Cross-linking of β3a Cys152 in the extracellular loop to α S1–S6. (A) β3a Cys152 cross-links to native Cys, Cys14, and Cys141 in α. The fraction of endogenous cross-linking between β3a Cys152 and α Cys14 or α Cys141 is shown at the bottom of each lane. Immunoblot with anti-BK α antibody. (B) Representative macroscopic currents conducted by WT α plus pWT mβ3a, pWT α plus pWT mβ3a, C14A α plus pWT mβ3a, and C141A α plus pWT mβ3a before (black trace) and after (red trace) 100 nM IbTBX. (C) Normalized current conducted by WT α, pWTα, C14A α, or C141Aα plus pWT mβ3a before and after 100 nM IbTX. Data points are means ± SEM; n > 3. pWT α without mβ3a is shown as a dashed blue line. (D) Extents of endogenous disulfide bond formation between Cys-substituted extracellular flanks of α S0–S6 and Cys152 of pWT β3a. The α residues substituted by Cys are shown on the left. The extents of disulfide bond formation are represented by bars in the horizontal direction.
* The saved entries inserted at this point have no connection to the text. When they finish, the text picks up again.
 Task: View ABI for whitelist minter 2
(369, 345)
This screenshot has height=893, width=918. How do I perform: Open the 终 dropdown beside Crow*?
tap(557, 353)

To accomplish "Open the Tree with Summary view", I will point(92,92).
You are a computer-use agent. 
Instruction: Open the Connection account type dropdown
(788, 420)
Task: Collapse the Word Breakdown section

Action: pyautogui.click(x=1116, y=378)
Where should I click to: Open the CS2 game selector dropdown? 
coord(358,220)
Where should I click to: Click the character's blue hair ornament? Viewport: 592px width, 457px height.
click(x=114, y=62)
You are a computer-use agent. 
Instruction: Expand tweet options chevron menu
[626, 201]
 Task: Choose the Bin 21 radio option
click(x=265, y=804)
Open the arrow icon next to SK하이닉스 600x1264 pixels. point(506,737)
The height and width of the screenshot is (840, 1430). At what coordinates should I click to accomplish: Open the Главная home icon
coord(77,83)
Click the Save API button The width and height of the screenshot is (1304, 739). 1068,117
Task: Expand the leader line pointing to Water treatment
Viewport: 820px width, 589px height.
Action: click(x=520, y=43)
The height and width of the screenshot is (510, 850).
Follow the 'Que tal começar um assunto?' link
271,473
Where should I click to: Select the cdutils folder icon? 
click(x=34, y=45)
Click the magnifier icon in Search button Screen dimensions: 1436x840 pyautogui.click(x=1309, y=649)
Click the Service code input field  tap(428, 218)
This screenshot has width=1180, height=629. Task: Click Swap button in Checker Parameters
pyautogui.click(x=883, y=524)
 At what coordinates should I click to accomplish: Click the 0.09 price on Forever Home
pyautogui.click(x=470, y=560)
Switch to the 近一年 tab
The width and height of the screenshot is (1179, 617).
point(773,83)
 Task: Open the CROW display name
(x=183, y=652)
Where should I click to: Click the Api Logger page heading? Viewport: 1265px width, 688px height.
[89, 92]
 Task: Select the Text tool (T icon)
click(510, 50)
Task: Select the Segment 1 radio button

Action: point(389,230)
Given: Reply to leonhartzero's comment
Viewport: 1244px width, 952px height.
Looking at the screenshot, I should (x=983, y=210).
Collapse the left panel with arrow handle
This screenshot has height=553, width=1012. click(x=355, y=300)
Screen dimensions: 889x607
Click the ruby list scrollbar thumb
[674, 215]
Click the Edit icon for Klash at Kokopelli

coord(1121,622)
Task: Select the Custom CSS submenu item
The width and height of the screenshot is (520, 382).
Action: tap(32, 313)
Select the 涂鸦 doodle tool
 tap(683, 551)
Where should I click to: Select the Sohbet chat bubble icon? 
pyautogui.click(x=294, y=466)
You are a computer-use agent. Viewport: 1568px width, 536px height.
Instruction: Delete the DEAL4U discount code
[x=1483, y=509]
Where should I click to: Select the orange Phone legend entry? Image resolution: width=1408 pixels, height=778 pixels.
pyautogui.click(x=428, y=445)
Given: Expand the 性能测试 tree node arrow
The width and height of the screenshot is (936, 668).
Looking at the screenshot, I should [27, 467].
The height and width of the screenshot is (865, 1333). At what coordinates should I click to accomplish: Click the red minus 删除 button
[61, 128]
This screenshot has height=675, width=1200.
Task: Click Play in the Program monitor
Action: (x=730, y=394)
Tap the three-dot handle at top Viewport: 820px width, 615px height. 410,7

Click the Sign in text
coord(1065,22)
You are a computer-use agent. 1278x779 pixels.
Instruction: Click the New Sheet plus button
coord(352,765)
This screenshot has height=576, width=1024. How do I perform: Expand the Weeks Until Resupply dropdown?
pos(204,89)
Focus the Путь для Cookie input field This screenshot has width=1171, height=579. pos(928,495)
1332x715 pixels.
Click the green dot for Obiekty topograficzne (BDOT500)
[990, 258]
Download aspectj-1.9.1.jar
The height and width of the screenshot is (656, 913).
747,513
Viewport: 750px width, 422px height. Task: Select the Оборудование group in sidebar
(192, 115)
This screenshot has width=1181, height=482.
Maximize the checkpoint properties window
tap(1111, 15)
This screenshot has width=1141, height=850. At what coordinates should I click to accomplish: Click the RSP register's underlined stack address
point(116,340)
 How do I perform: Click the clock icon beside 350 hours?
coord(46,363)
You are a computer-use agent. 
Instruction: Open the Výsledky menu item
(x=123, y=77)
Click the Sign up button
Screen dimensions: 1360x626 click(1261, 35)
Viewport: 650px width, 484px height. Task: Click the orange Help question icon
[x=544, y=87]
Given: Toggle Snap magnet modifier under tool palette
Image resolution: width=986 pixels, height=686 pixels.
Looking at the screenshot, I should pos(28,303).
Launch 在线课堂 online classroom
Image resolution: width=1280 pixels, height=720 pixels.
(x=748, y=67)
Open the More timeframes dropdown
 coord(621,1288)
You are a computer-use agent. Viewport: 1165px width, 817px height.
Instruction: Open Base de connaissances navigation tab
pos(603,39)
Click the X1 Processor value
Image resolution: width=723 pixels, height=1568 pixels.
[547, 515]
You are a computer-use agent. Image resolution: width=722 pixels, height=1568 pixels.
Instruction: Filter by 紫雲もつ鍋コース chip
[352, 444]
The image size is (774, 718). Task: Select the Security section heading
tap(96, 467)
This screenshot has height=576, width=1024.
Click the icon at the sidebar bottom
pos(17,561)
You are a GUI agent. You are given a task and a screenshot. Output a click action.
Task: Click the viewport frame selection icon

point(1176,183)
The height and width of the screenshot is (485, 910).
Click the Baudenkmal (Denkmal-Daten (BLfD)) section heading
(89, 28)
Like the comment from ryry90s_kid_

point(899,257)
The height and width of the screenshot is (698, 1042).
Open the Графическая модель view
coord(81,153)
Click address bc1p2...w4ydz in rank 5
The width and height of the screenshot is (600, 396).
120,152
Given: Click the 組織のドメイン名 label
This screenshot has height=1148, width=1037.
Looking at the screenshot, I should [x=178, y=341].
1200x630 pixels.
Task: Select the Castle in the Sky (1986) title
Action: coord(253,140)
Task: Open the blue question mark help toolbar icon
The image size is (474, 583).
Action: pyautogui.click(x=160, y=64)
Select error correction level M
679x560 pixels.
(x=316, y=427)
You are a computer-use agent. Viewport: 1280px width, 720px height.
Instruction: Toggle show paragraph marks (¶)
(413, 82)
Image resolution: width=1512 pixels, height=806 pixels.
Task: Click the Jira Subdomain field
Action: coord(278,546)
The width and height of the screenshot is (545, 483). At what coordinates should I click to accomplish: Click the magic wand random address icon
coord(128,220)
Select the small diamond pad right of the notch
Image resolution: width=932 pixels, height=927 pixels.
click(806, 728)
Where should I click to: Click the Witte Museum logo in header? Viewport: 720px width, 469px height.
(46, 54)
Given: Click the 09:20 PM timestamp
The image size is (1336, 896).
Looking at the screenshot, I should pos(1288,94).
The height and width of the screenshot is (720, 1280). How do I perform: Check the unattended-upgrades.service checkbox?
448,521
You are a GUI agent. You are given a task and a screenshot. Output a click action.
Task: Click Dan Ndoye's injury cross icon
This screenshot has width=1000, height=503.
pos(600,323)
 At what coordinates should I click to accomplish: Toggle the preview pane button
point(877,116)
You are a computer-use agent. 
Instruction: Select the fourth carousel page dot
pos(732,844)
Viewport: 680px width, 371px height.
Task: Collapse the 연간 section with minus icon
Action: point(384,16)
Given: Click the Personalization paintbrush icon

In the cases in which the mean extent of disulfide bond formation was zero, the value 0.5% was plotted to identify these pairs as tested. (E–G) Normalized current conducted by P137C α with or without pWT mβ3a, G260C α with or without pWT mβ3a, and K296C α with or without pWT mβ3a before and after 100 nM IbTX. pWTα plus pWT mβ3a is shown as a dashed line. Data are means ± SEM; n ≥ 3. (Insets) Representative macroscopic currents conducted by P137C α plus pWT mβ3a, G260C α plus pWT mβ3a, and K296C α plus pWT mβ3a before (black trace) and after (red trace) 100 nM IbTX.